Table 9. Results of water tests for oil product contamination.
Name of ingredients |
Data by points (mg/l) |
WNKJ-1 |
WNKJ-2 |
WNKJ-3 |
Petroleum products |
168.40 ± 32 |
152.00 ± 19 |
194.00 ± 41 |
Soil is a vital component of an ecosystem. Being the product of the combined influence of many factors, including climate and vegetation, soil most fully reflects the specific ecological and biogeochemical characteristics of an area.
According to literary data, the south of Kyrgyzstan is part of the Turanian facies, located at absolute altitudes of 500 - 3000 m above sea level. The soil-forming rocks of the intermountain valleys, where the Turanian gray-earth soil formed, are loess-like loams, conglomerates, and pebbles of the Quaternary period, which contain carbonates and other readily soluble salts.
4. Conclusion
In Kyrgyzstan, two systems of standards for the main chemical elements are used to assess water quality: environmental standards, expressed in maximum permissible concentrations, and discharge standards, expressed in maximum permissible discharges.
Methods for analyzing (determining) the content of substances in surface and waste waters are developed by competent organizations, approved and recommended for use by the sanitary-epidemiological supervision and environmental protection authorities of the Kyrgyz Republic, respectively.
The results of water analysis in the Mailuu-Sai River showed that water quality does not meet required standards. Relatively high mineralization, hardness, and dry residue were determined, along with high sulfate and chloride levels. A pH of 7.5 is considered within normal limits.
Elemental analysis of water in the river according to ICP showed a comparatively weak increase from the MPC of chemical elements: Ba, Mg, Mn, Mo, Na, Pb, Se, U and F, and the following chemical elements: Mo, Mn and F, increased in relation to the MPC from 5 to 10 times, which requires special attention.
The qualitative composition of zoobenthos in the studied streams was found to be quite poor. Aquatic invertebrates are represented only by benthic organisms and require in-depth hydrobiological analysis.

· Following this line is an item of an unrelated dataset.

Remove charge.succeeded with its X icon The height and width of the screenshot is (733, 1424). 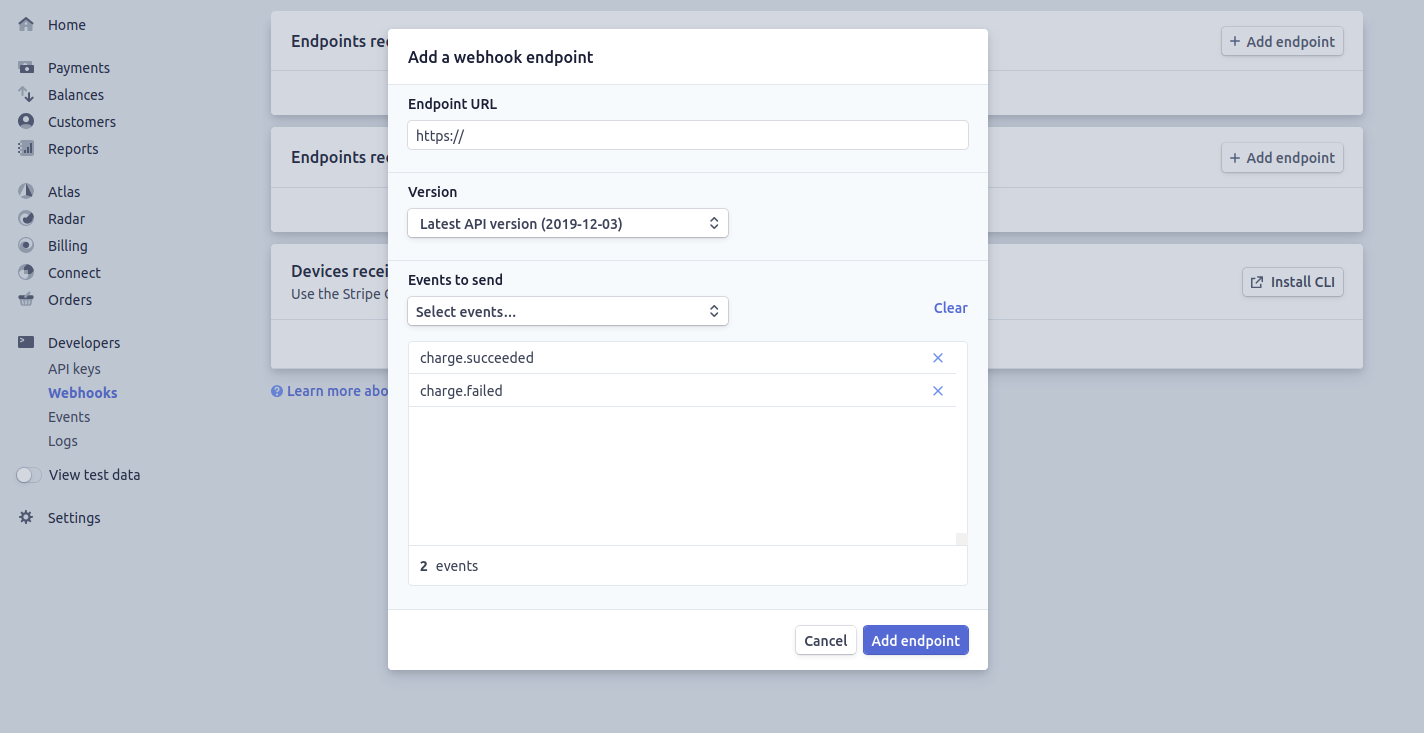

According to laboratory analysis results, the highest levels of chemical elements were found in samples STKJ-13, STKJ-14, and TKJ-15 of all soil samples. The study confirms that elevated concentrations of individual heavy metals in the soil exceed the MPC in the tailings and industrial areas, while in lower areas they are at background levels.

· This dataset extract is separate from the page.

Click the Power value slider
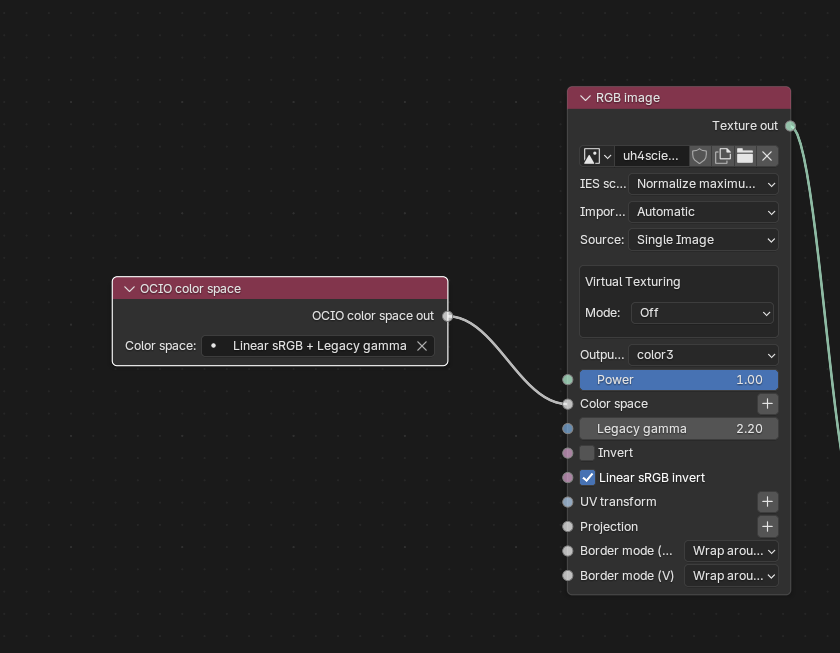tap(679, 380)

The level of petroleum products in the water varies depending on the distance from the pollution source. The concentration of petroleum products in the river fluctuates between 138 and 468 mg/L, indicating sufficiently high levels of petroleum products, hundreds of times higher than the maximum permissible concentration, requiring urgent remediation measures. In terms of soil cover, the most contaminated area with petroleum products is the western part of the mine. at the foot of the mountain slope (SNKJ-1) and the lowest concentration at SNKJ-4, and in relation to MPC, the levels of pollution of the soil cover with oil products in this province are increased.